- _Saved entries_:
--- START ---

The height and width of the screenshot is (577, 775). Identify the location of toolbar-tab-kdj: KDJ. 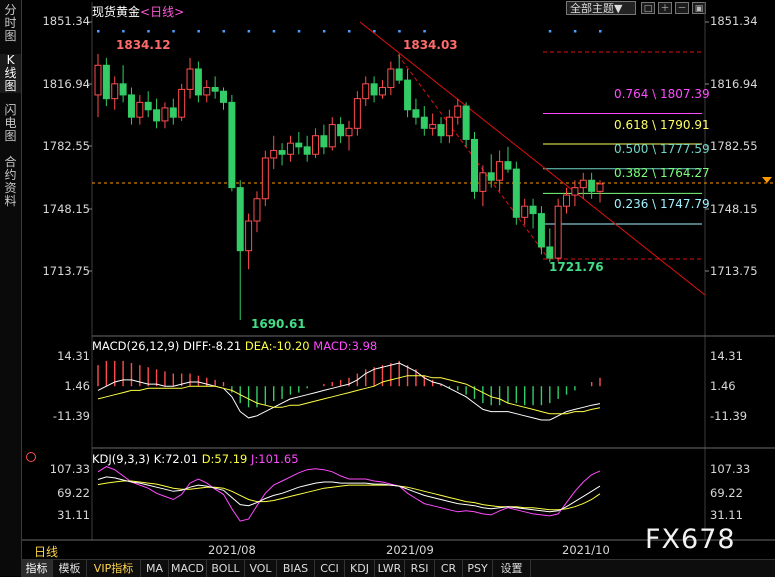
(360, 568).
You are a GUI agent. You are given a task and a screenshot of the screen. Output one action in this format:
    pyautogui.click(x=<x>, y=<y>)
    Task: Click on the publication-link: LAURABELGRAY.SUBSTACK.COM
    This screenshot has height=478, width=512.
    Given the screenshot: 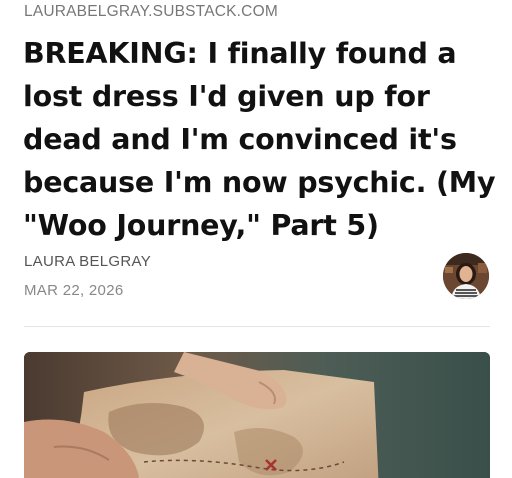 What is the action you would take?
    pyautogui.click(x=151, y=12)
    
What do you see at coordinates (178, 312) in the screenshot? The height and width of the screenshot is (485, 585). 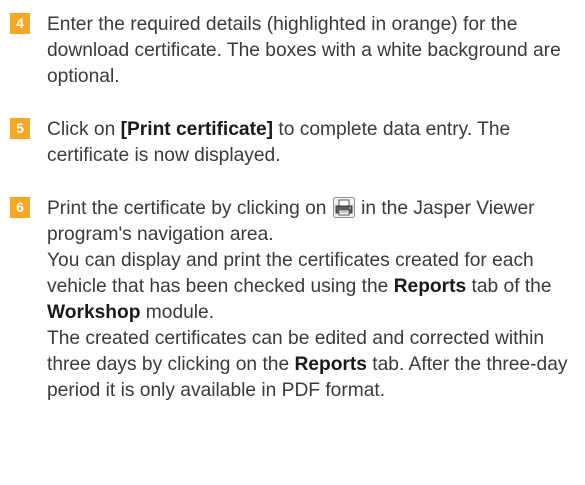 I see `text-segment: module.` at bounding box center [178, 312].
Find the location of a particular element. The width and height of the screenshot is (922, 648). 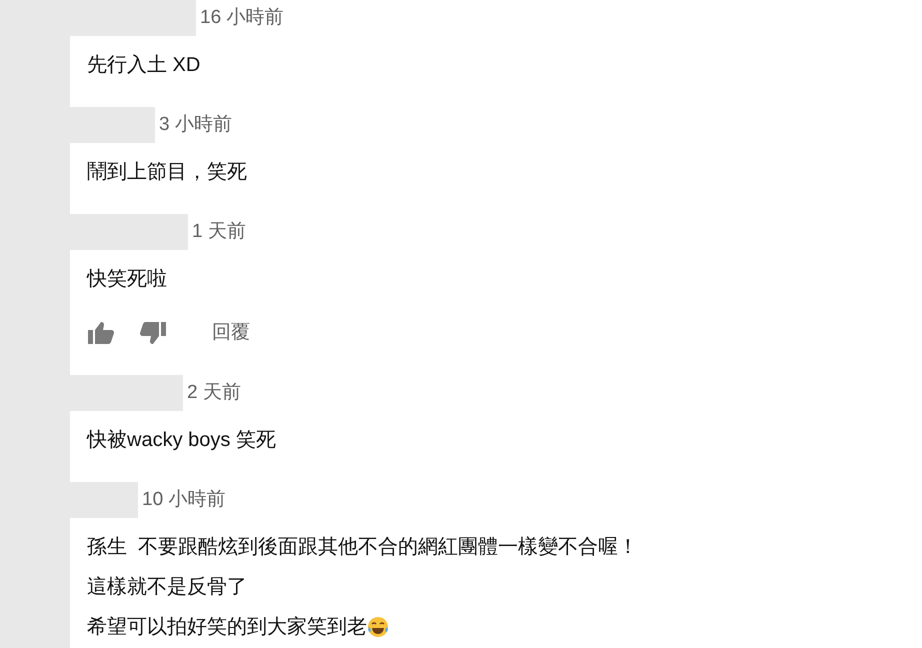

comment-text: 快被wacky boys 笑死 is located at coordinates (182, 440).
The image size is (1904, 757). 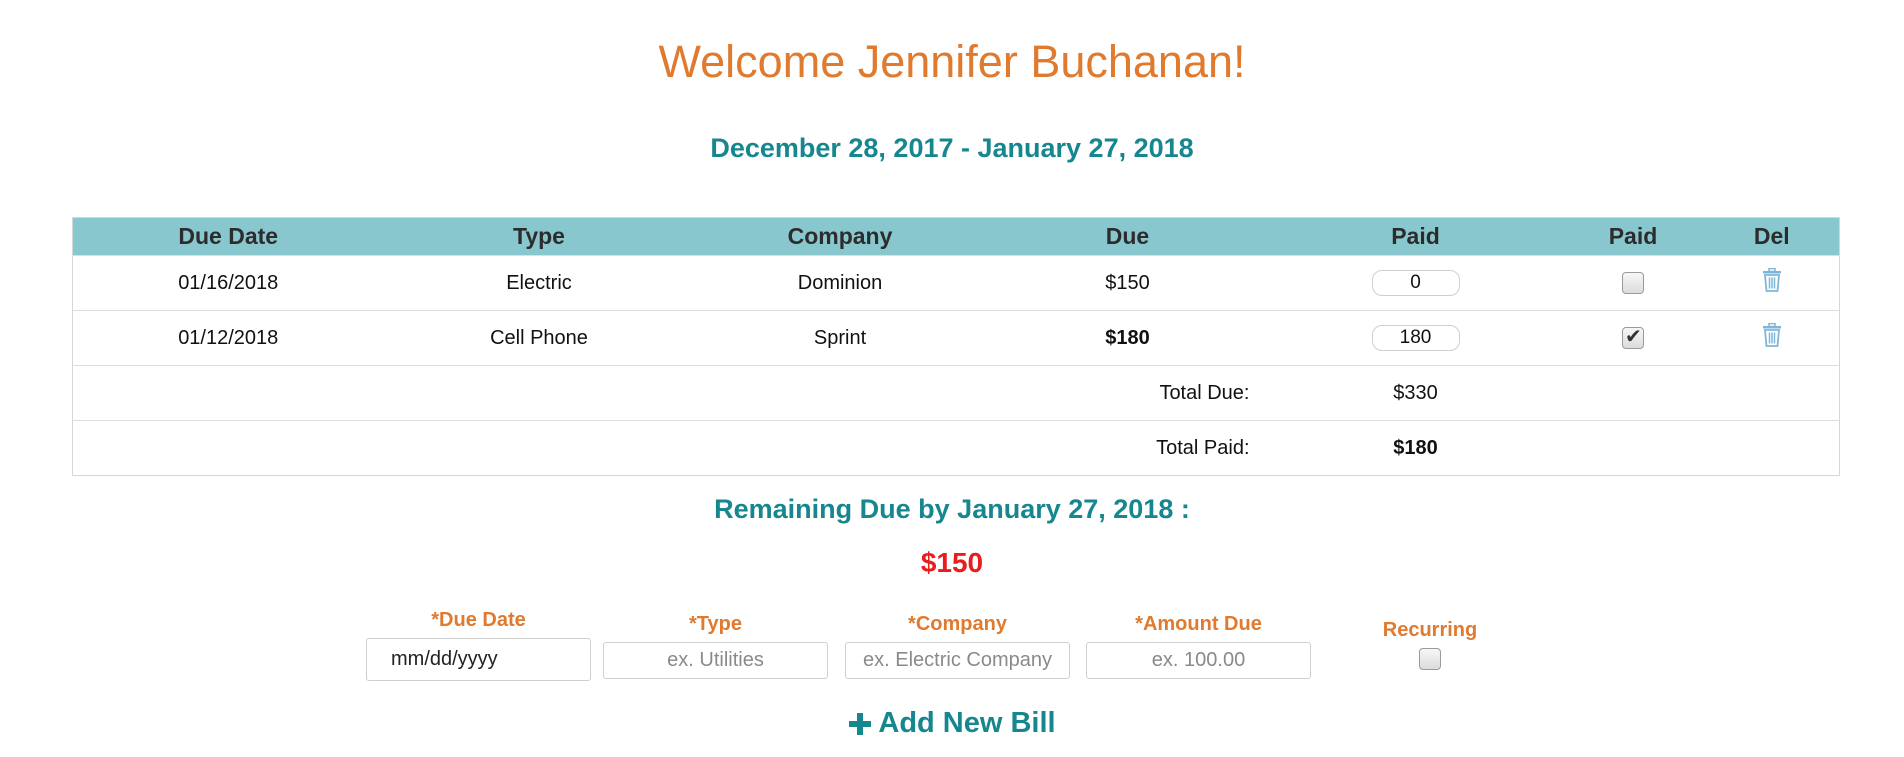 I want to click on checkmark-icon: ✔, so click(x=1634, y=338).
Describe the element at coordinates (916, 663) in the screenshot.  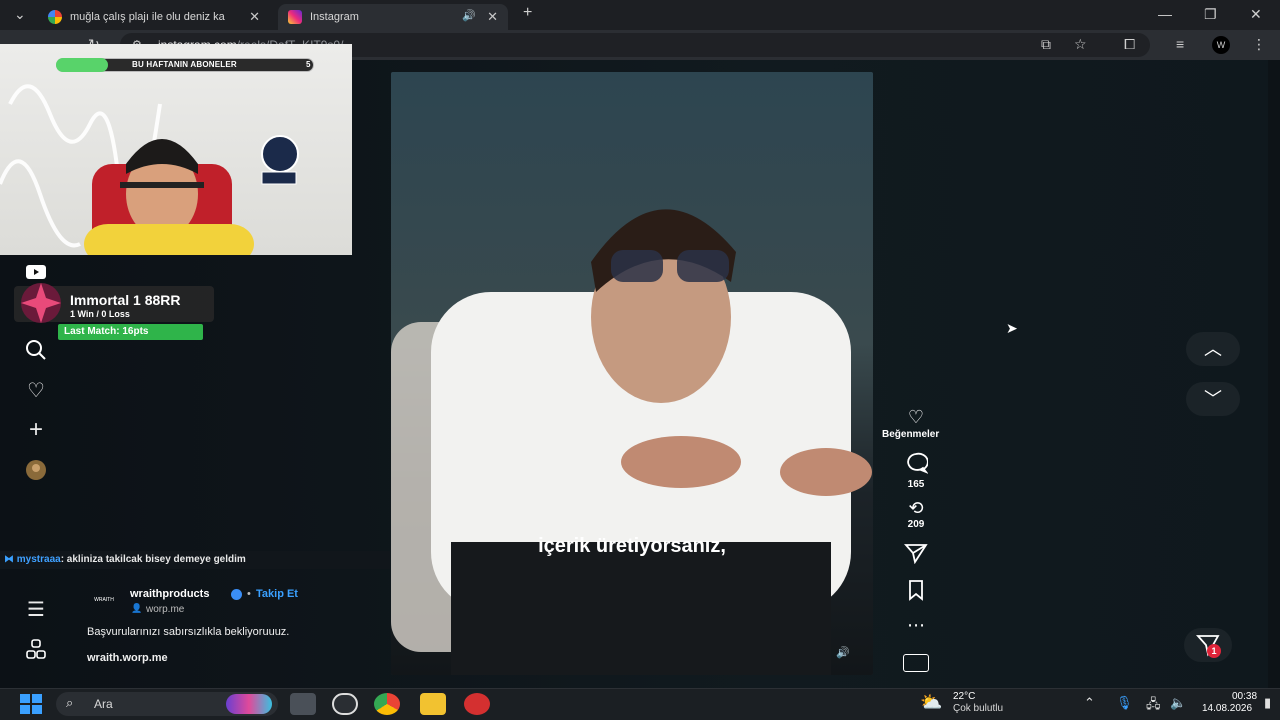
I see `audio-thumbnail` at that location.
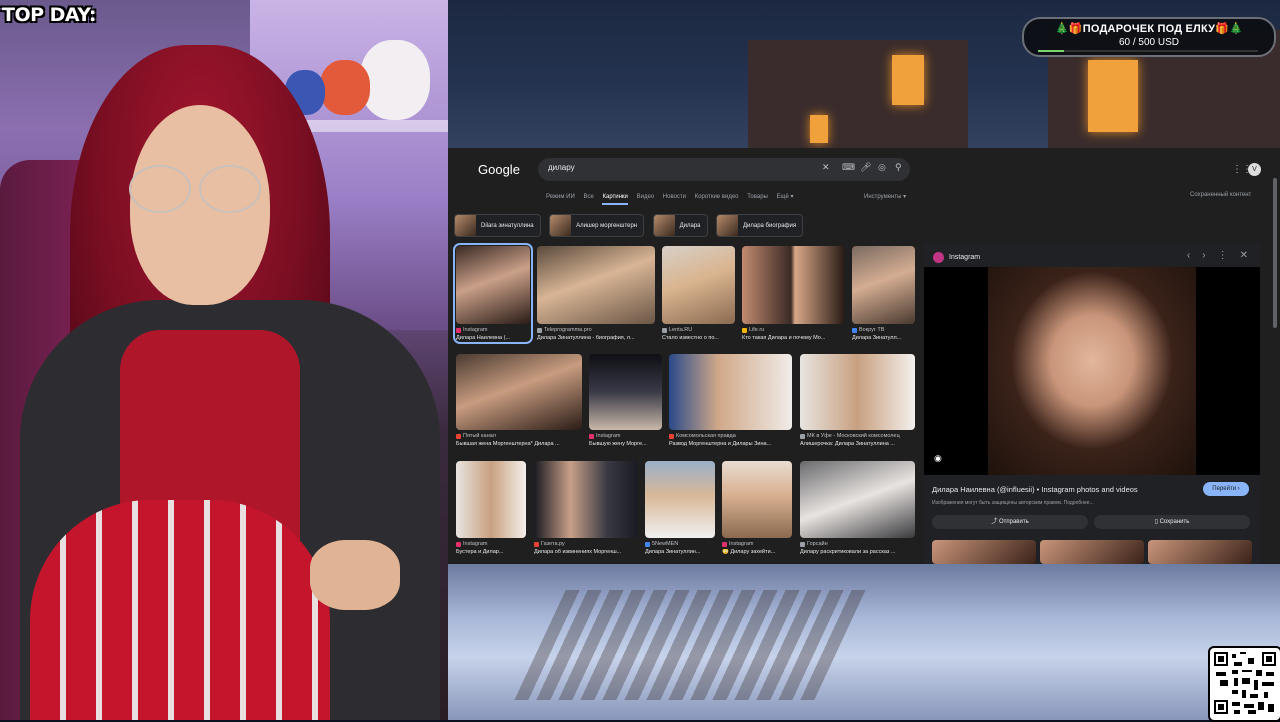  Describe the element at coordinates (674, 197) in the screenshot. I see `tab-news: Новости` at that location.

--- END ---

- _Your instructions_:
Lay out the Saved entries from the start through the line containing "(360, 568)." as a Markdown table with the columns Row and Line. Put a row number beside each line, skip blank lines, and leave the pictures out.

- _Response_:
| Row | Line |
|---|---|
| 1 | The height and width of the screenshot is (577, 775). Identify the location of toolbar-tab-kdj: KDJ.  |
| 2 | (360, 568). |